The parameter mapping tables in the skill are the most useful part. For each decorator, they show exactly which old parameter maps to which new parameter, and which new parameters have no SDK equivalent. No guessing, no reading through changelogs.

If you use Claude Code, you can grab the skill and point it at any project that uses `airflow-ai-sdk`.

> 👉 The skill is part of the [official Astronomer open-source AI agent tooling](https://github.com/astronomer/agents), also available on the Claude Code marketplace and as a Cursor plugin.

![](/images/migration-1.png)

![](/images/migration-2.png)

![](/images/migration-3.png)

## Should you migrate now?

The `airflow-ai-sdk` still works. Nobody is going to break your existing Dags tomorrow. But the SDK is no longer where new development happens. The HITL review features, durable execution, file analysis, and SQL generation are all in the provider, not the SDK. And the provider is where bug fixes and model support updates will land going forward.

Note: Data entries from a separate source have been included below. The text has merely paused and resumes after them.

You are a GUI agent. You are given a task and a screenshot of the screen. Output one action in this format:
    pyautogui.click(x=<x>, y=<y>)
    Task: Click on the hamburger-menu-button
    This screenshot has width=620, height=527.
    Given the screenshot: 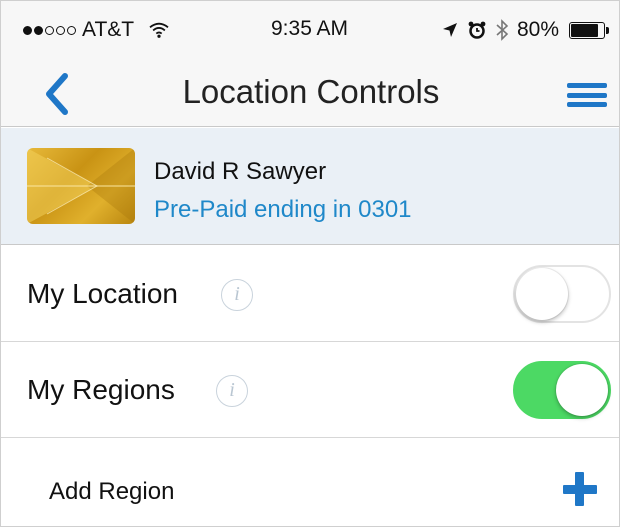 What is the action you would take?
    pyautogui.click(x=589, y=95)
    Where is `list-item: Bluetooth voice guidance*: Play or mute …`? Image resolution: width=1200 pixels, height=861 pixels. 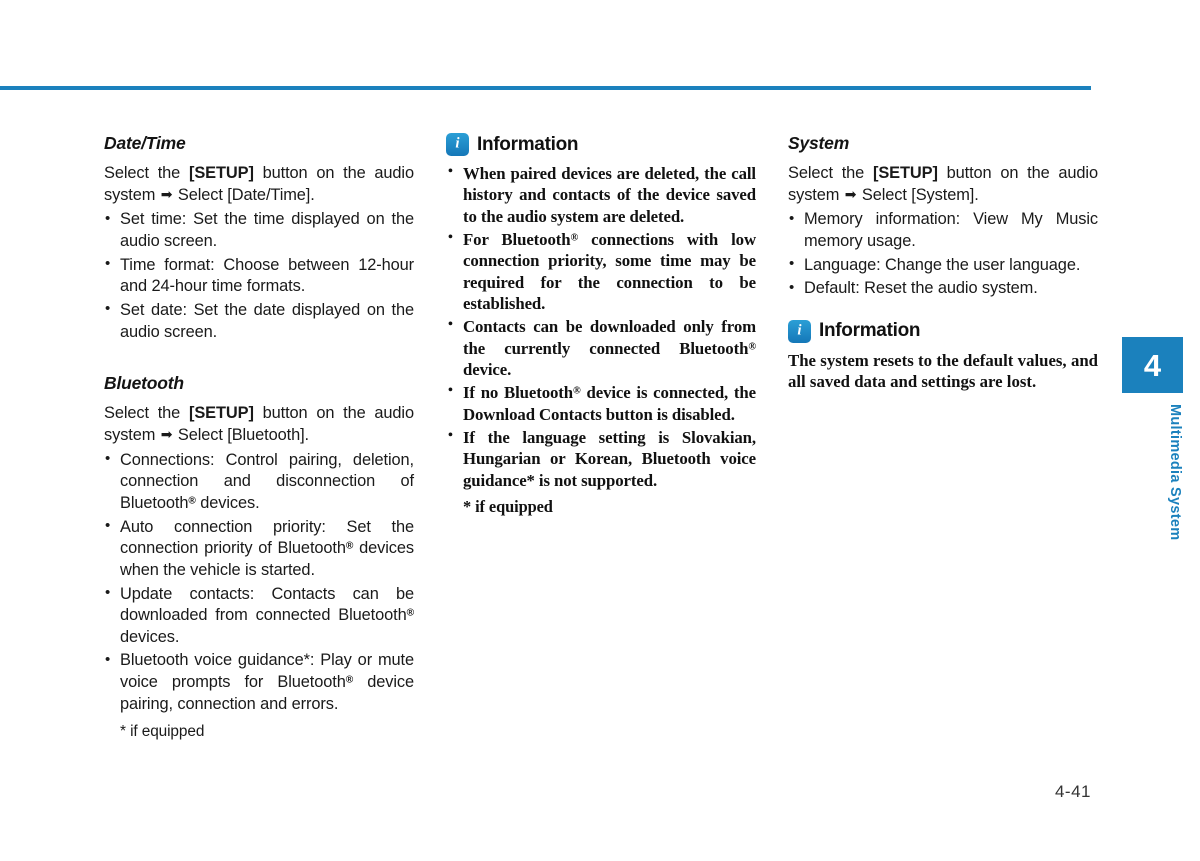 list-item: Bluetooth voice guidance*: Play or mute … is located at coordinates (259, 682).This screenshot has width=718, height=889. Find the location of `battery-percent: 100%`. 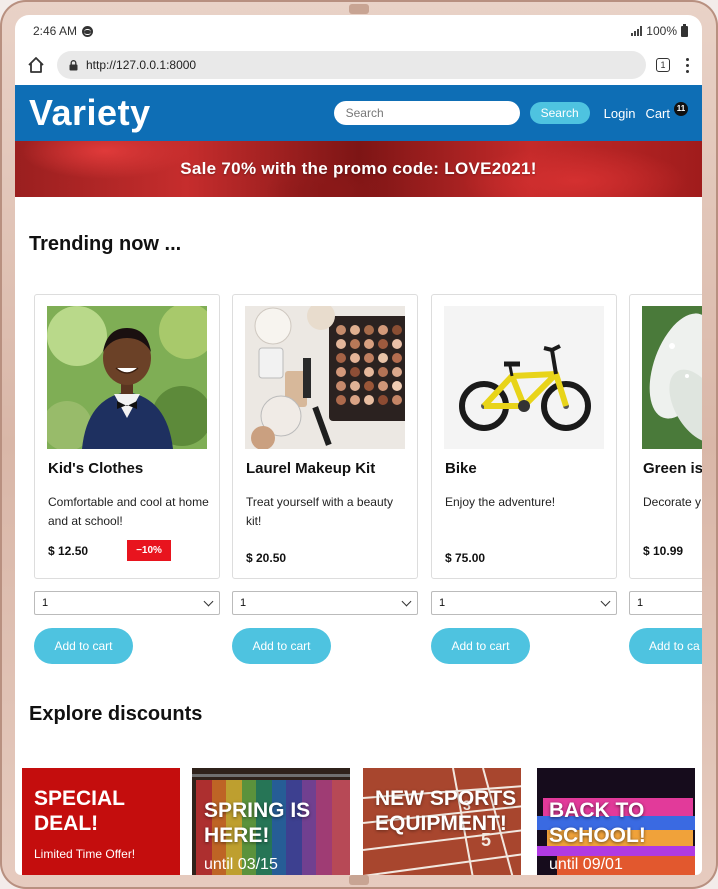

There is also a practical consideration: `pydantic-ai-slim>=1.34.0` is a significant version jump from the SDK's `>=0.4.0`. The longer you wait, the wider the gap between your pinned dependencies and the ecosystem. Migrating now, while both versions are still close enough to coexist in your mental model, is easier than migrating six months from now when the SDK's patterns feel foreign.

The migration itself is small. For a typical project with 4-5 Dags using LLM decorators, expect 30 minutes of actual code changes. Most of that time is updating the `@task.agent` calls, which have the biggest API delta. Everything else is find-and-replace.

## The bigger picture

What is the release of the common AI provider signaling about where Airflow is going? A year ago, LLM integration in Airflow was an experiment. Today it is an official provider with a connection type, six operators, a toolset system that gives agents access to every hook in the Airflow ecosystem, and a place in the docs alongside Snowflake and Amazon. That is a different category of commitment.

The `HookToolset` pattern is the part that will age best. Every new Airflow provider hook that ships from now on is automatically available as an agent tool. The ecosystem compounds. Your agents get more capable every time someone publishes a new provider, without you changing a single line of Dag code.

For data engineers who have been waiting for LLM orchestration to feel like a first-class citizen in their existing tools rather than a bolted-on novelty: this is the moment it starts to feel real.